Arsenic and selenium are common metalloids released from mineral deposits through their extraction, processing, and waste. Arsenic is found at 1.5–2.0 ppm in the Earth’s crust, primarily as arsenopyrite, in close association with various metal ores (1). The selenium concentration in surface rocks is 0.05 ppm, commonly found as selenide minerals, selenite, and selenate (2). Both arsenic and selenium are released by the extraction, processing, and use of mineral resources, with arsenic being mainly released through the mining and processing of nonferrous metals and coal (1) and selenium coming from fossil fuels, primarily through coal mining, combustion, and ash deposits (3).

Elevated concentrations of arsenic and selenium can be problematic for human health, fish, and wildlife. Arsenic is a non-essential element and is broadly toxic, with the drinking water standard in the United States of 10 μg/L (4) and a chronic aquatic life criterion of 150 μg/L (5). At concentrations exceeding these thresholds, arsenic can cause cancer and cardiovascular disease in humans, developmental effects in wildlife, and damage to organs in fish (1,6). In contrast to arsenic, selenium is essential, but elevated concentrations can still cause adverse impacts, and so drinking water standards are set at 50 μg/L (4), and chronic aquatic life criteria are set at 1.5 μg/L in lakes and 3.1 μg/L in streams in the US (7). Adverse effects are most noticeable in egg-laying taxa such as fish and birds, given that selenium is transported to the ovaries and elevated concentrations contribute to developmental defects, including scoliosis in general and malformed beaks in birds (3). Accurate quantitation is necessary given the prevalence of arsenic and selenium as contaminants and their potential negative effects on organisms at low concentrations.

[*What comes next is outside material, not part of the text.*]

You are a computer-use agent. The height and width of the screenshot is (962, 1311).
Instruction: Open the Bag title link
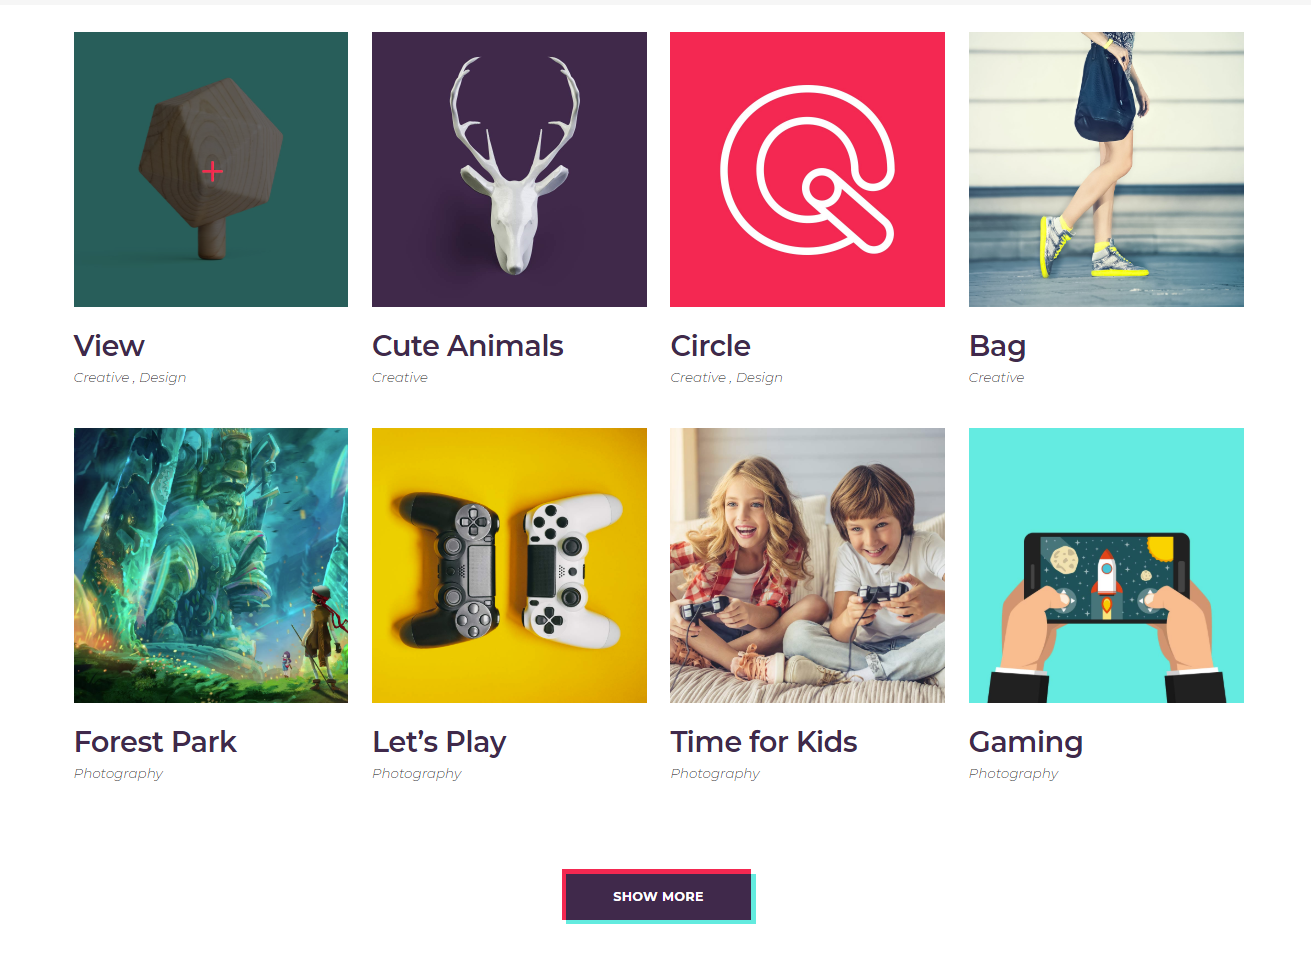point(997,347)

Accurate quantitation of arsenic and selenium are key to assessing organismal exposure; however, another group of elements released by mining—rare earth elements (REEs)—cause numerous interferences. Commonly released from the same ores and by the same processes as arsenic and selenium (8), REEs have atomic masses roughly twice those of arsenic and the six isotopes of selenium, but they can cause isobaric interferences to the extent that they become doubly charged in the ICP-MS plasma because of their low ionization energies (9). These doubly charged REEs then either have the same mass-to-charge ratio as arsenic and selenium or an adjacent mass-to-charge ratio (Table I).

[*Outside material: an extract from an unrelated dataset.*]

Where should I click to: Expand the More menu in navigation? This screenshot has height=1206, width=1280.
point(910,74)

Two approaches for reducing interferences from REEs on arsenic and selenium include optimizing the instrument tuning to minimize doubly charged ion formation and mathematical corrections. By optimizing the tuning of the instrument, the formation of Ce++ can be reduced to below 3%, which should minimize doubly charged ions for other elements as well. However, even minimal quantities of doubly charged ions can cause appreciable interference. Another approach is to use mathematical corrections, which take the signal of an interfering ion along with a calibrated correction factor and adjust the signal for the element of interest to remove any doubly charged interference. Though this approach can and does work, when the interfering element has high concentrations relative to the element of interest, it can result in overcorrection and negative concentrations.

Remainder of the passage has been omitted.